在图中找到最短的三角形

Question

I have a set of points and need to select an optimal subset of 3 of them, where the criterion is a linear sum of some properties of the points, and some properties of pairs of the points.

In Python, this is quite easy using itertools.combinations :

all_points = combinations(points, 3)
costs = []
for i, (p1, p2, p3) in enumerate(all_points):
    costs.append((p1.weight + p2.weight + p3.weight
                  + pair_weight(p1, p2) + pair_weight(p1, p3) + pair_weight(p2, p3),
                 i))
costs.sort()
best = all_points[costs[0][1]]

The problem is that this is a brute force solution, requiring to enumerate all possible combinations of 3 points, which is O(n^3) in the number of points and therefore easily leads to a very large number of evaluations to perform. I have been trying to research whether there is a more efficient way to do this, perhaps taking advantage of the linearity of the cost function.

I have tried turning this into a networkx graph featuring node and edge weights. However, I have not yet found an algorithm in that toolkit that can calculate the "shortest triangle", particularly one that considers both edge and node weights. (Shortest path algorithms tend to only consider edge weights for example.)

There are functions to enumerate all cliques, and then I can select 3-cliques, and calculate the cost, but this is also brute force and therefore not better than doing it with combinations as above.

Are there any other algorithms I can look at?

By the way, if I do not have the edge weights, it is easy to just sort the nodes by their node-weight and choose the first three. So it is really the paired costs that add complexity to this problem. I am wondering if somehow I can just list all pairs and find the top-k of those that form triangles, or something better? At least if I could efficiently enumerate top candidates and stop the enumeration on some heuristic, it might be better than the brute force approach.

Answer 1

From now on, I will use n as the number of nodes and m as the number of edges. If your graph is fully connected, then m is just n choose 2. I'll also disregard node weights, because as the comments to your initial post have noted, the node weights can be absorbed into the edges they're connected to.
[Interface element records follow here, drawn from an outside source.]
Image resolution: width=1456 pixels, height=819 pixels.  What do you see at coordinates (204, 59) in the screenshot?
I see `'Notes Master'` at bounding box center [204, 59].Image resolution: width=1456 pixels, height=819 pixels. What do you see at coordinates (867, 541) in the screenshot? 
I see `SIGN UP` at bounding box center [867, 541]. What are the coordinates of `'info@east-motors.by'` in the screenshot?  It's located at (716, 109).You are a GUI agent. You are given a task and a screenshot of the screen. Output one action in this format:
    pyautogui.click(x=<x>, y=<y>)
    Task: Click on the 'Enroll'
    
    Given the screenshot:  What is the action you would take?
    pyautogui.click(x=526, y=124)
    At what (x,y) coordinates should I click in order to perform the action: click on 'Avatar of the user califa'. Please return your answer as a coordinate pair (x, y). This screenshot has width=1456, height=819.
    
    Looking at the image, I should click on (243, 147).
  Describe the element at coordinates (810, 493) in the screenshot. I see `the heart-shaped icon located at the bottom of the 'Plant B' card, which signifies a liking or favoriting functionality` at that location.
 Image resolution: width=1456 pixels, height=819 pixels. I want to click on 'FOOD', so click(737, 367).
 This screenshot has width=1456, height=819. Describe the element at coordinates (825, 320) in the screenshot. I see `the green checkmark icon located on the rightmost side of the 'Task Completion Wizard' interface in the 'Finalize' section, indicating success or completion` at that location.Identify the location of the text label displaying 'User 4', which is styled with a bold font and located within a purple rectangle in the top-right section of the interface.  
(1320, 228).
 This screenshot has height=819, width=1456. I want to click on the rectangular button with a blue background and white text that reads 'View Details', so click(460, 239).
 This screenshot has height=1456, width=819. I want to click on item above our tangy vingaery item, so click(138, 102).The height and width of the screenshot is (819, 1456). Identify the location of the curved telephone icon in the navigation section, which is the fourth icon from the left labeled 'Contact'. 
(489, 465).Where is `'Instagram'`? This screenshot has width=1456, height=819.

Your algorithm is O(n^3) ; it's hopefully not too hard to see why: You iterate over every possible triplet of nodes. However, it is possible to iterate over every triangle in a graph in O(m sqrt(m)) :

for every node u:
    for every node v adjacent to u:
        if degree(u) < degree(v): continue;
        for every node w adjacent to v:
            if degree(v) < degree(w): continue;
            if u is not connected to w: continue;
            // <u,v,w> is a triangle!

The proof for this algorithm's runtime of O(m sqrt(m)) is nontrivial, so I'll direct you here: https://cs.stanford.edu/~rishig/courses/ref/l1.pdf

If your graph is fully connected, then you've gotta stick with the O(n^3) , I think. There might be some early-pruning ideas you can do but they won't lead to a significant speedup, probably 2x at very best.